Et donc c'est de cela, de cet intergouvernemental qui n'avance pas qu'il faut sortir .
Mais parlant de défense européenne je veux répondre clairement à une question : la défense européenne fera-t-elle disparaître les armées nationales, et singulièrement la capacité de défense nationale française ?
La réponse est évidemment non !
Il est légitime qu'un pays comme la France conserve la capacité d'intervenir comme bon lui semble lorsque ses intérêts nationaux sont en jeu. La seule chose qu'elle s'interdit dès l'instant qu'elle adhère à l'Union et à la défense commune, c'est que son intervention la conduise de manière directe ou indirecte à une confrontation quelconque décidée unilatéralement avec d'autres membres de l'Union.
Quel est le rapport entre les défenses nationales et la défense européenne ?
Les défenses nationales sont les piliers et les corps d'intervention de la défense européenne. Les piliers soutiennent la charpente européenne, sont reliés par elle, et protégés par elle.
La part directement communautaire de la défense européenne est constituée de tous les équipements et les forces opérationnelles qui sont hors de portée d'un état national.
C'est ainsi que l'ensemble des systèmes d'armes et d'information que nous ne pouvons pas, pour des raisons budgétaires, acquérir seuls devront être acquis et développés par la défense commune.
Systèmes de satellites de renseignement, avions de transport, moyens sophistiqués de défense anti-aérienne, je le crois deuxième porte-avions, devront être mis en commun au sein d'une agence de moyens communs de la défense européenne.

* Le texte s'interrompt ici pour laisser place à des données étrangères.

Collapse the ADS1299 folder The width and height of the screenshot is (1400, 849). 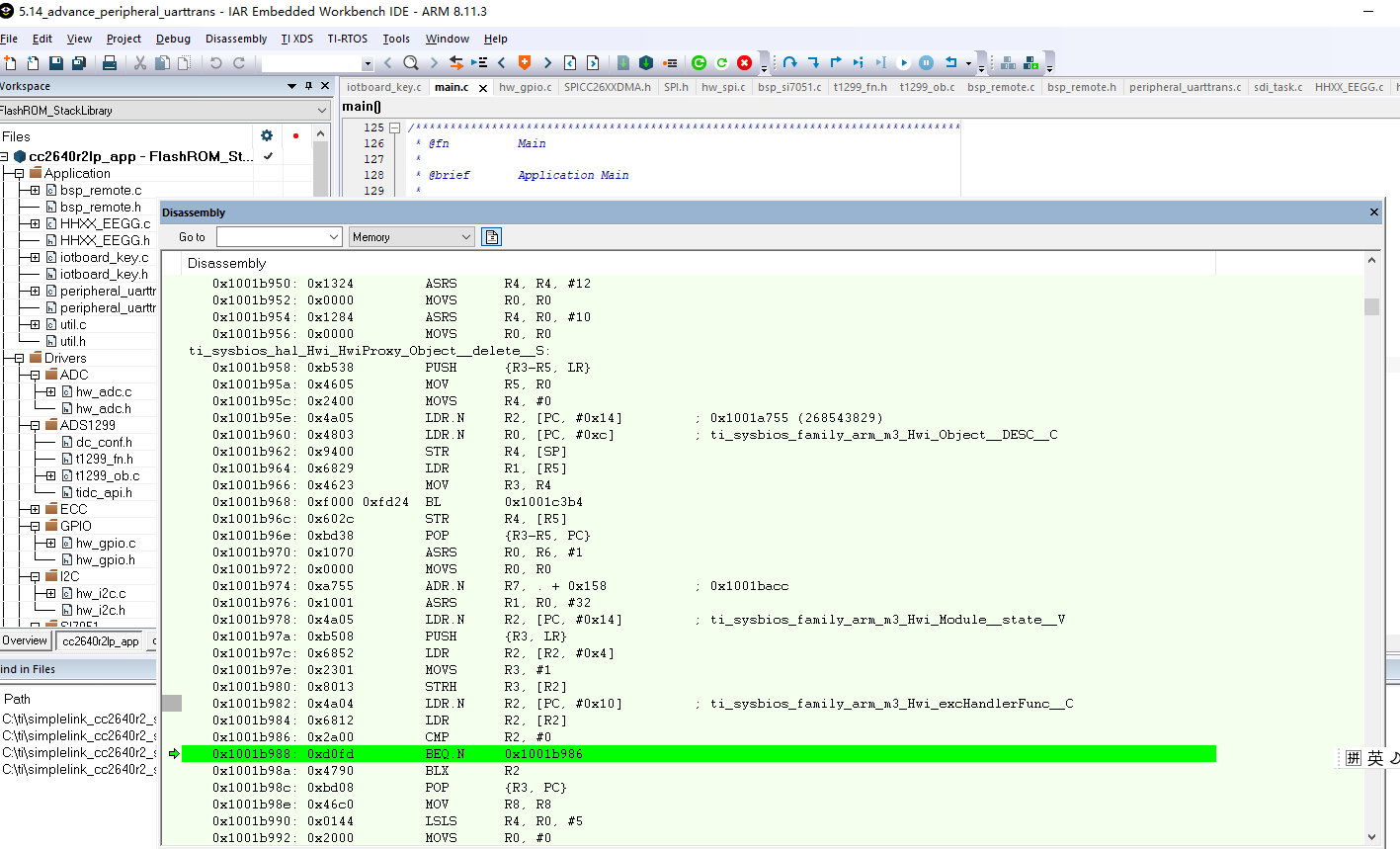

Mais cela suppose un budget autonome. Je propose que 0,5 % du PIB soient dans un premier temps réservés par tous les États qui adhéreront à la défense européenne comme contribution à la défense commune. Un jour ce 0,5 % devra aller vers 1 %. Mais ce budget devra être mis en uvre par une procédure politique et budgétaire exercée en commun par tous les États qui adhéreront à cette première et majeure politique de coopération renforcée, en attendant que tous les États membres rejoignent la défense européenne.
Il y a un problème de l'OTAN. Le 11 septembre a montré que l'OTAN était devant une crise d'identité profonde. Qui pouvait prévoir que la première fois où l'Otan mettrait en uvre le fameux article 5 du traité de Washington, fondement presque mystique de l'Alliance, il n'en découlerait aucune conséquence militaire visible. C'est ainsi que l'avenir même de l'OTAN paraît en jeu : soit les Européens sont capables d'y assumer le partage du leadership avec les Etats-Unis, soit on court à une évanescence du lien transatlantique. Je me prononce pour que les Européens assument ce partage du leadership.

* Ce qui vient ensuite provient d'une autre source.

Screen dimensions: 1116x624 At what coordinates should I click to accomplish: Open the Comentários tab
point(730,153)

Les conséquences de cette défense commune sont claires. Une agence d'armement ayant le monopole des acquisitions et des équipements des forces armées européennes pour obtenir des prix et des compatibilités nécessaires.

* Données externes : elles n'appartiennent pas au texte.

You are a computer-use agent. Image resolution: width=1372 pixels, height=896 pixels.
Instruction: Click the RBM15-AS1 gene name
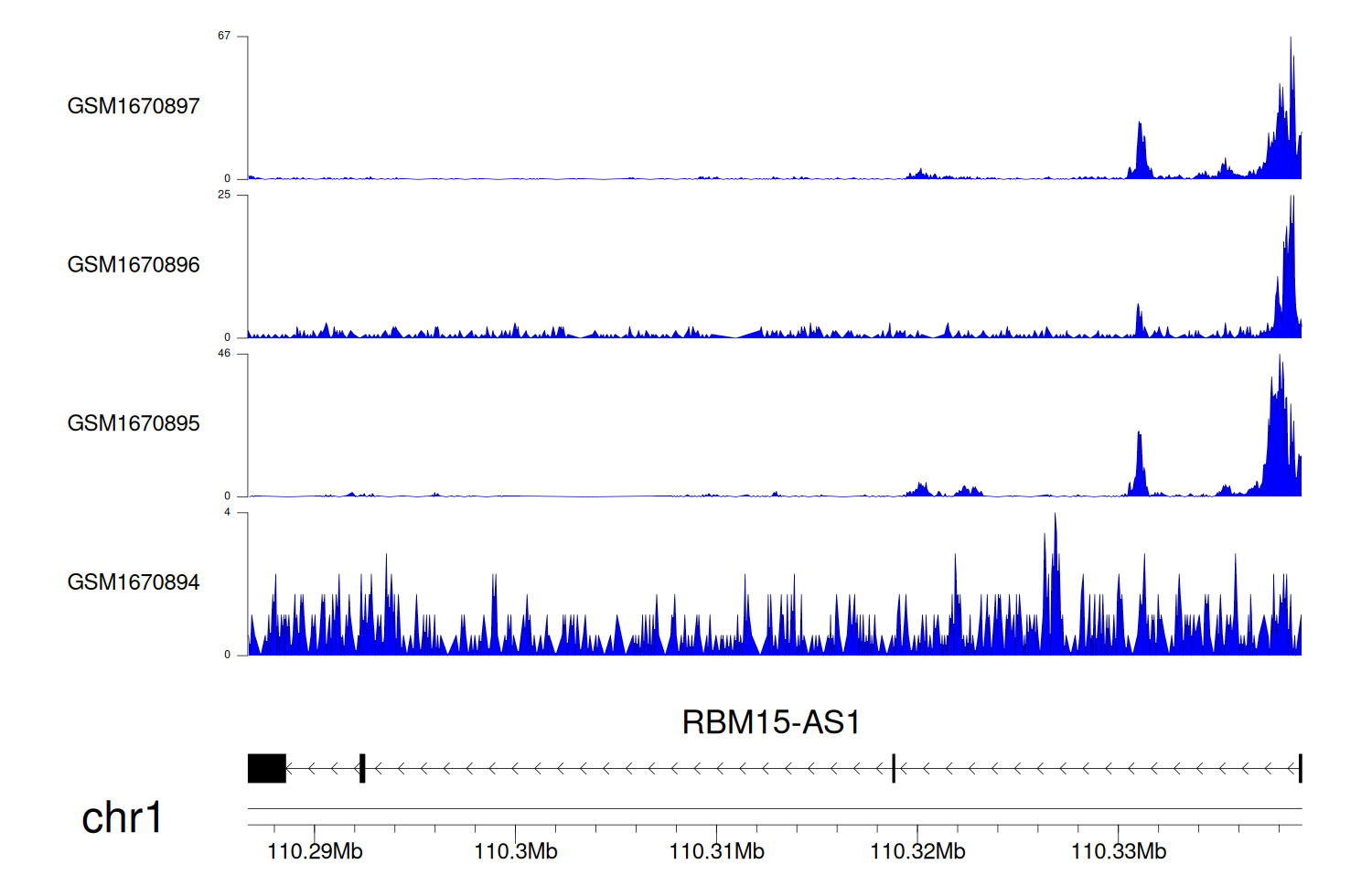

Une instance de programmation stratégique qui définisse le format et les doctrines d'emploi des forces.
Un État-major commun pour apprendre à agir et à travailler ensemble, pour unifier les modes de commandement et les normes. Un exemple à la fois microscopique et très éclairant, sait-on par exemple qu'en cas d'évacuation aujourd'hui une civière française ne peut pas être branchée sur un circuit d'oxygène britannique, faute de compatibilité des circuits. L'Etat-major commun devra obéir à des objectifs de planification précis et vérifiables.
Voilà les chapitres que je voulais traiter, franco-allemand, institutions, défense commune, à propos de la politique européenne en exprimant comme conclusion une conviction "l'Europe est le seul horizon pour faire entendre dans ce sujet la voix de la France et faire respecter notamment en matière de défense les impératifs qui sont les nôtres, de défense de nos intérêts et de défense de nos valeurs".